KINGSTON, R.I. – June 19, 2019 – Three interns in the Wearable Biosensing Laboratory at the University of Rhode Island’s College of Engineering won first place in the Astropreneurship, Space Medicine and the Dataverse Hackathon, held recently at Harvard University.
The three interns, Himanshu Mishra, Ayush Arora and Adityaraj Verule, are visiting URI from the Indian Institute of Technology in Delhi, where they are studying textile technology as undergraduates. They are interning at URI from May 17 to July 29.
“This was our first time competing in a hackathon,” said Verule. “Perhaps we underestimated ourselves, but we thought we had no chance to win.”
Hackathon participants were tasked with developing solutions to biomedical, social, policy, and data-driven challenges of people pioneering in space.
The team’s winning pitch at the hackathon was “SpaceBling: A Radiation Deflecting Spacesuit.” They designed a spacesuit to not only protect the user from solar radiation, as suits currently do, but also cosmic radiation. This would be accomplished by using magnetic fields as shields.
“Winning this hackathon shows how eager and curious these interns are to innovate something new,” said Kunal Mankodiya, URI assistant professor in the College of Engineering and director of the Wearable Biosensing Lab. “Before this hackathon, the interns went through an intensive training on innovative projects in our lab. I am fortunate to work with these young students.”
The three researchers defeated 11 other teams at the June 8-9 event. Their team, like some of the others, also included high school students and industry professionals. Two high school sophomores from the Cambridge, Massachusetts, area and a professional engineer worked with the visiting scholars.

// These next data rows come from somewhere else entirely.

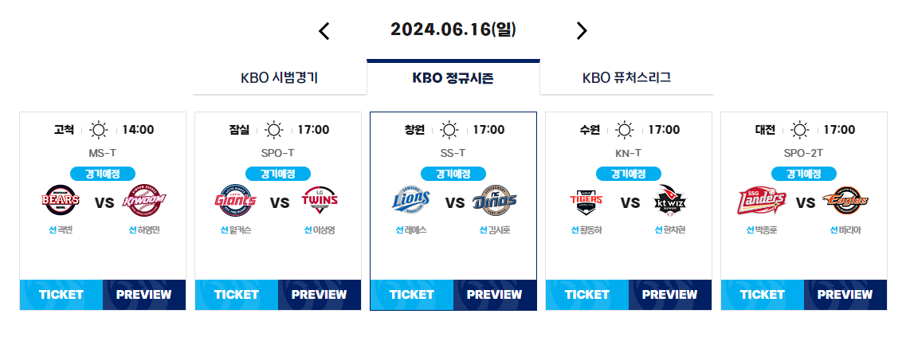Select the LG Twins logo

point(319,201)

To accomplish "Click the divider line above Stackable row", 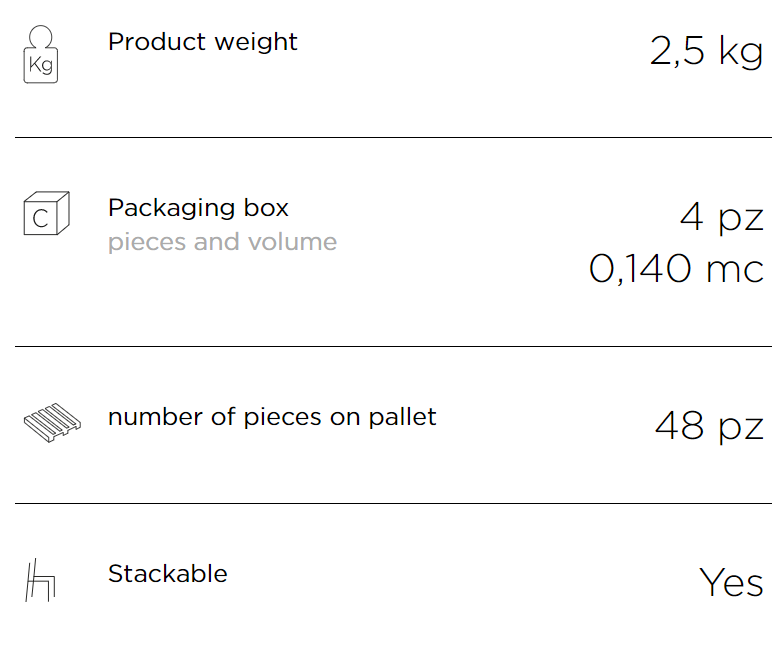I will coord(394,504).
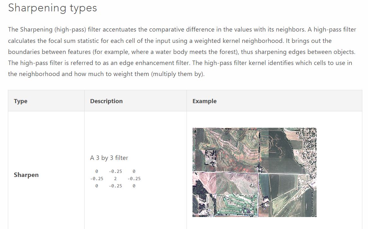This screenshot has width=368, height=229.
Task: Open the sharpened aerial example image
Action: click(254, 172)
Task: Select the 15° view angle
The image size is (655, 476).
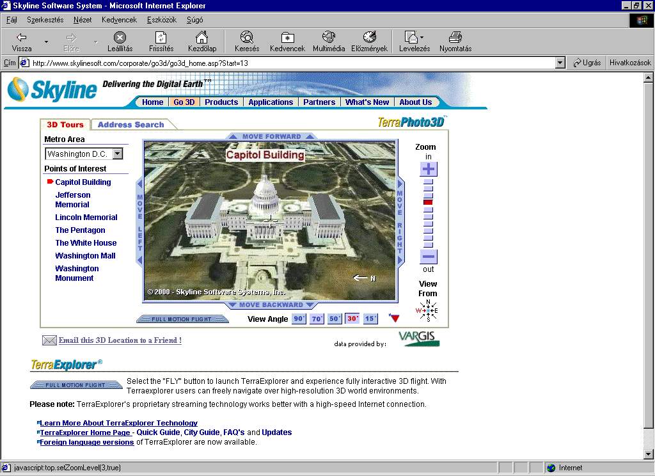Action: (370, 319)
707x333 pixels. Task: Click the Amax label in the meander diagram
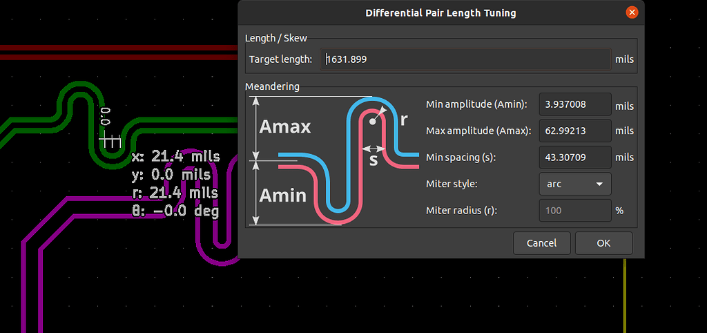click(x=284, y=126)
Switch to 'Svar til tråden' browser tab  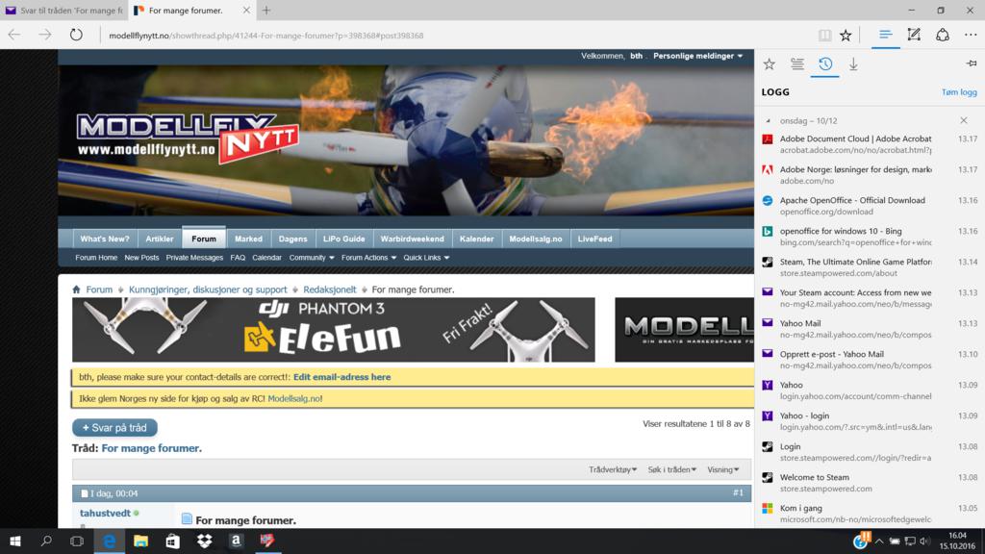point(63,11)
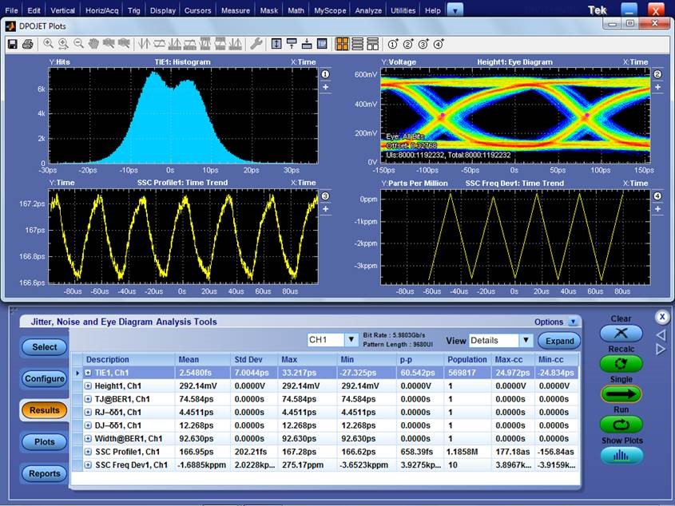
Task: Click the print icon in plots toolbar
Action: (27, 44)
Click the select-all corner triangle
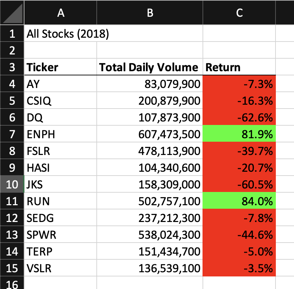This screenshot has height=289, width=294. (12, 12)
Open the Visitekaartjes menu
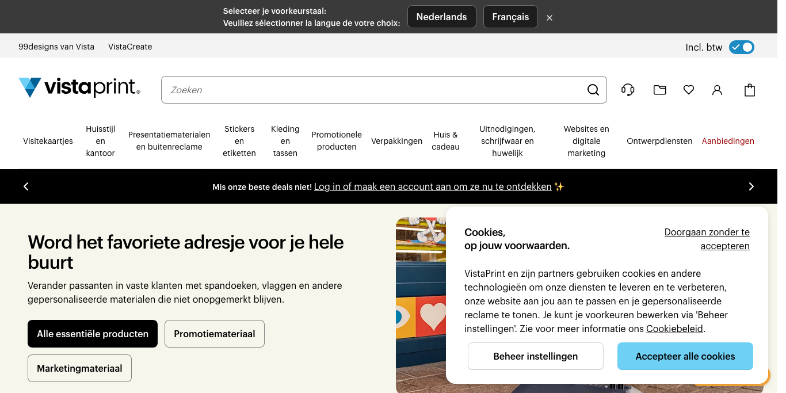The height and width of the screenshot is (393, 786). (48, 141)
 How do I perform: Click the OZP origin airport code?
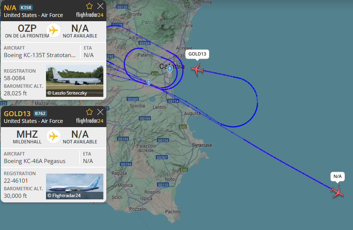27,28
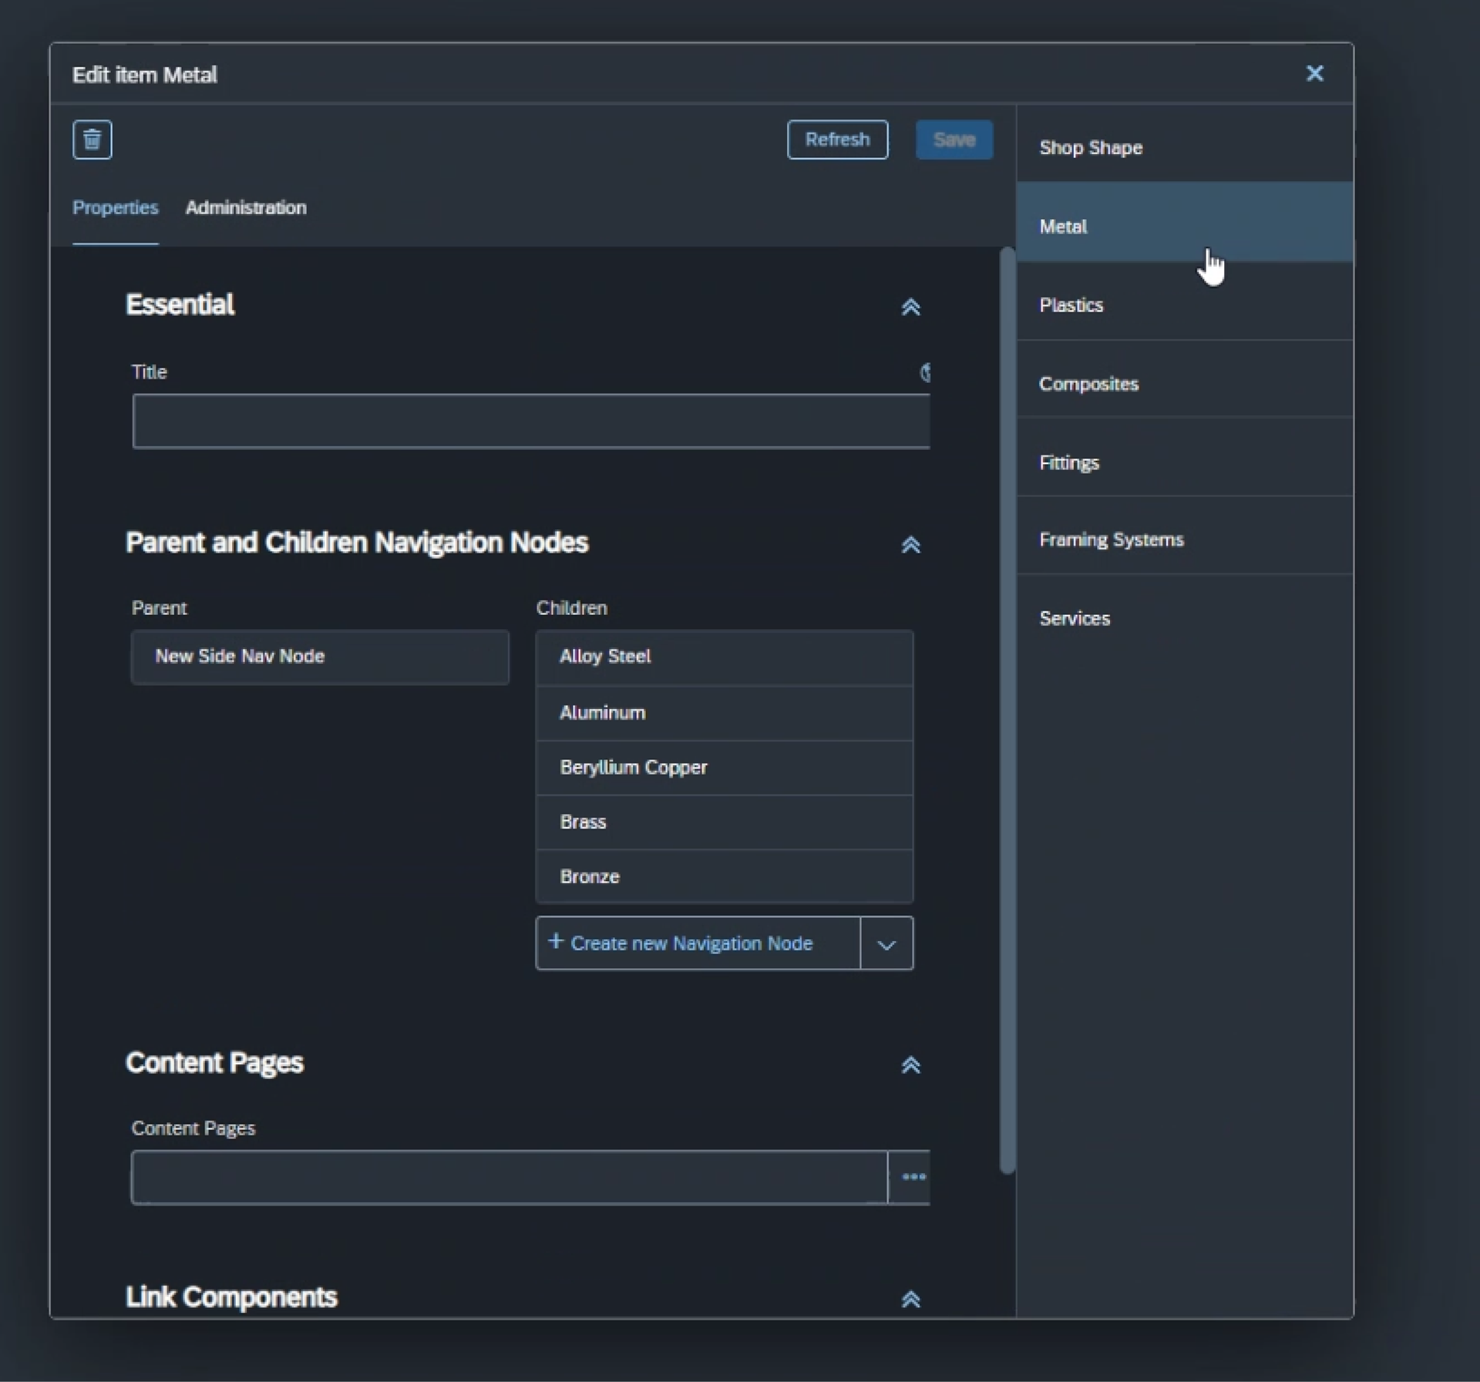Click the Refresh button
This screenshot has width=1480, height=1382.
[x=837, y=140]
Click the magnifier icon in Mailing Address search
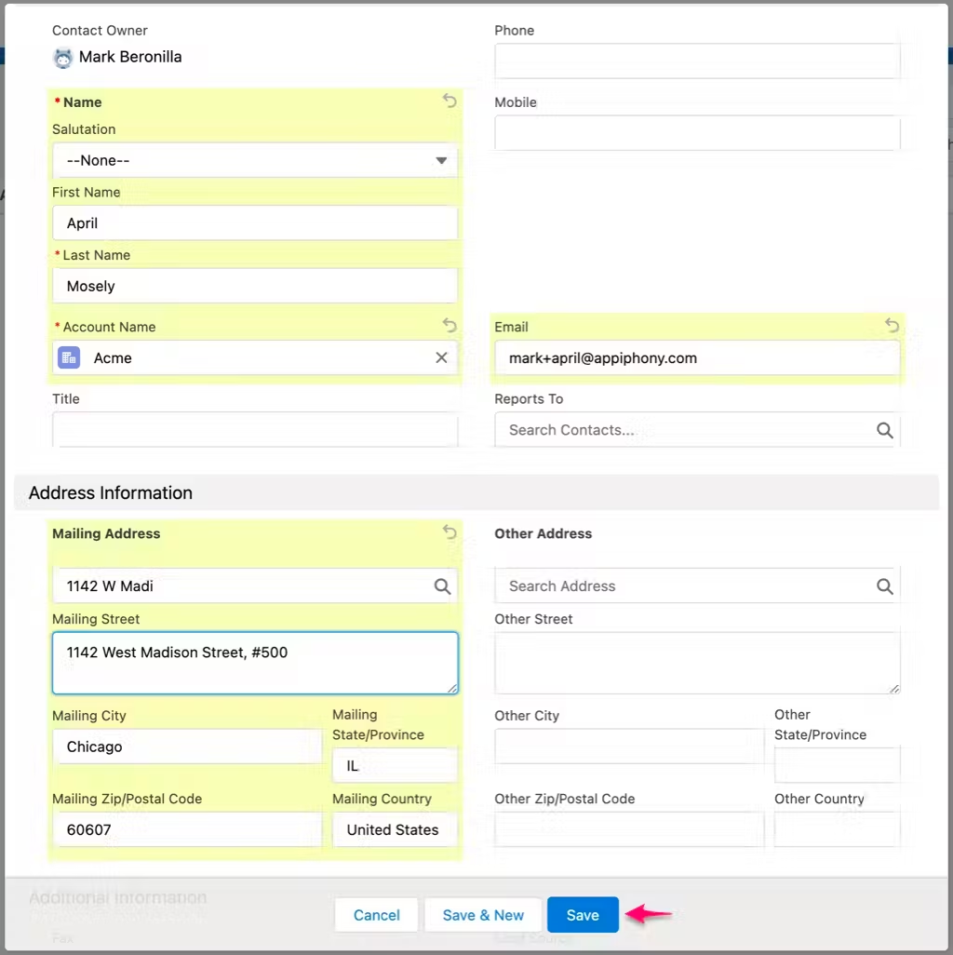Screen dimensions: 953x955 (441, 586)
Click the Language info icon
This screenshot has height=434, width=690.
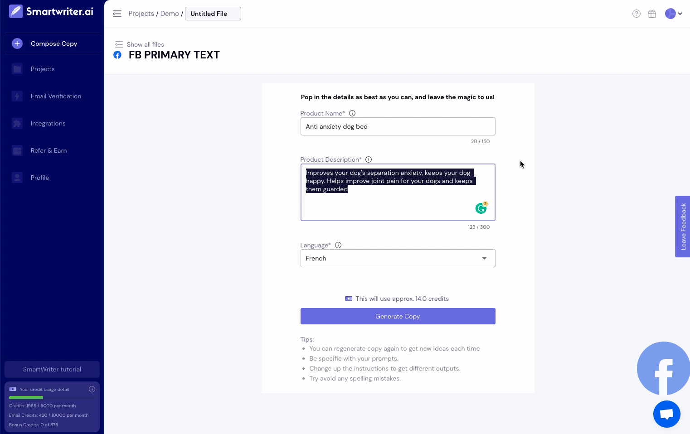[338, 245]

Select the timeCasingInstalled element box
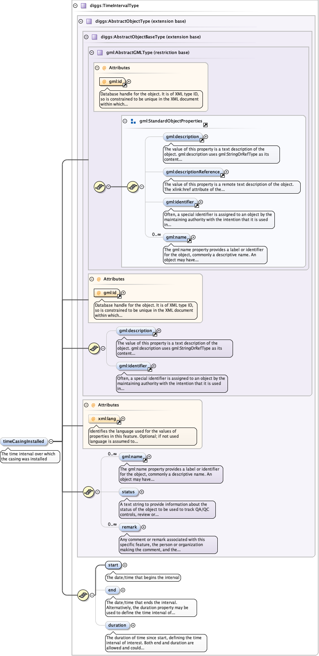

The high schoolers developed a website for the public to purchase a spacesuit, which could be custom ordered by size and color. The engineer designed a 3D model of the suit. Mishra, Arora and Verule conceptualized the spacesuit design based on published research papers they found online.
“Our work with sensors, smart fabrics and textiles in the Wearable Biosensing Lab prepared us for the hackathon,” said Arora. “This experience led to our idea of making a spacesuit using smart fabrics. We also work on projects as a team in the lab and pitch our ideas, which helped us work efficiently and present our spacesuit project at Harvard.”
The hackathon was organized by the Quantly Group, a Harvard startup operated by Harvard alumni and graduate students, devoted to making quantitative analysis more accessible. The Quantly Group is involved with SpaceApps, a NASA incubator innovation program.